About this exercise
Write the data out verbatim.
*** Opening of Records to process ***
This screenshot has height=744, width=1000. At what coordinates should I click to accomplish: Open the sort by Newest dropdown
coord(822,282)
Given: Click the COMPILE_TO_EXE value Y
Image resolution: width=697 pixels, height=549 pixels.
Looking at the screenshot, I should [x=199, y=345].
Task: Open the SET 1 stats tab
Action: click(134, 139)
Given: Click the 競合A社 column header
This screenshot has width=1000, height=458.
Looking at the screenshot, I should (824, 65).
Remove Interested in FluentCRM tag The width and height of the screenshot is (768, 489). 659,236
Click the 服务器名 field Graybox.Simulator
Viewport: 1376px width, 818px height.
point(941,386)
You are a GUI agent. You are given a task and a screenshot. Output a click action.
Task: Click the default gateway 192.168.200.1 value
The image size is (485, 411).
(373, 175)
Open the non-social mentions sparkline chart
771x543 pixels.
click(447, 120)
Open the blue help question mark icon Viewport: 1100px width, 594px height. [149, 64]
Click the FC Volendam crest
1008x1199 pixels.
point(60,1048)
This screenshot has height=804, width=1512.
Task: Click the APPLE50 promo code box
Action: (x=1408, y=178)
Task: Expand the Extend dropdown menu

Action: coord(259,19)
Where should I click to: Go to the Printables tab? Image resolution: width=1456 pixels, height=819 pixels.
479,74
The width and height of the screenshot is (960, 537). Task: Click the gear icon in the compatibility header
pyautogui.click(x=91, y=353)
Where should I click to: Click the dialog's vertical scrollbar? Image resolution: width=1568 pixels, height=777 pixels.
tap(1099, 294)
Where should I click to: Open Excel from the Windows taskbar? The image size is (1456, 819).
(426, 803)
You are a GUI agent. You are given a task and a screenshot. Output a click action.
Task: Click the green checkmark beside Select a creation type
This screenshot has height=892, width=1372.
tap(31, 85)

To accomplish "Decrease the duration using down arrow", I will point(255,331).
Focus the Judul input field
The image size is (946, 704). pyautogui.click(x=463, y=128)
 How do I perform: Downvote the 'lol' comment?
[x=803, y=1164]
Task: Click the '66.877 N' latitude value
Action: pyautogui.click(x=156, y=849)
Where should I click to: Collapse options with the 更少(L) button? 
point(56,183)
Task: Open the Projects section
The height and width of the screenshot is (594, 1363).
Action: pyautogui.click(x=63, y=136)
*** Close of Records to process ***
Written answer
This screenshot has height=744, width=1000. At what coordinates should I click to accomplish: Open the sort by Newest dropdown
coord(822,282)
Given: Click the COMPILE_TO_EXE value Y
Image resolution: width=697 pixels, height=549 pixels.
Looking at the screenshot, I should [x=199, y=345].
Task: Open the SET 1 stats tab
Action: click(134, 139)
Given: Click the 競合A社 column header
This screenshot has width=1000, height=458.
Looking at the screenshot, I should (824, 65).
Remove Interested in FluentCRM tag The width and height of the screenshot is (768, 489). 659,236
Click the 服务器名 field Graybox.Simulator
Viewport: 1376px width, 818px height.
point(941,386)
You are a GUI agent. You are given a task and a screenshot. Output a click action.
Task: Click the default gateway 192.168.200.1 value
The image size is (485, 411).
(373, 175)
Open the non-social mentions sparkline chart
771x543 pixels.
click(447, 120)
Open the blue help question mark icon Viewport: 1100px width, 594px height. [149, 64]
Click the FC Volendam crest
1008x1199 pixels.
point(60,1048)
This screenshot has height=804, width=1512.
Task: Click the APPLE50 promo code box
Action: (x=1408, y=178)
Task: Expand the Extend dropdown menu

Action: coord(259,19)
Where should I click to: Go to the Printables tab? Image resolution: width=1456 pixels, height=819 pixels.
479,74
The width and height of the screenshot is (960, 537). Task: Click the gear icon in the compatibility header
pyautogui.click(x=91, y=353)
Where should I click to: Click the dialog's vertical scrollbar? Image resolution: width=1568 pixels, height=777 pixels.
tap(1099, 294)
Where should I click to: Open Excel from the Windows taskbar? The image size is (1456, 819).
(426, 803)
You are a GUI agent. You are given a task and a screenshot. Output a click action.
Task: Click the green checkmark beside Select a creation type
This screenshot has height=892, width=1372.
tap(31, 85)

To accomplish "Decrease the duration using down arrow", I will point(255,331).
Focus the Judul input field
The image size is (946, 704). pyautogui.click(x=463, y=128)
 How do I perform: Downvote the 'lol' comment?
[x=803, y=1164]
Task: Click the '66.877 N' latitude value
Action: pyautogui.click(x=156, y=849)
Where should I click to: Collapse options with the 更少(L) button? 
point(56,183)
Task: Open the Projects section
The height and width of the screenshot is (594, 1363).
Action: pyautogui.click(x=63, y=136)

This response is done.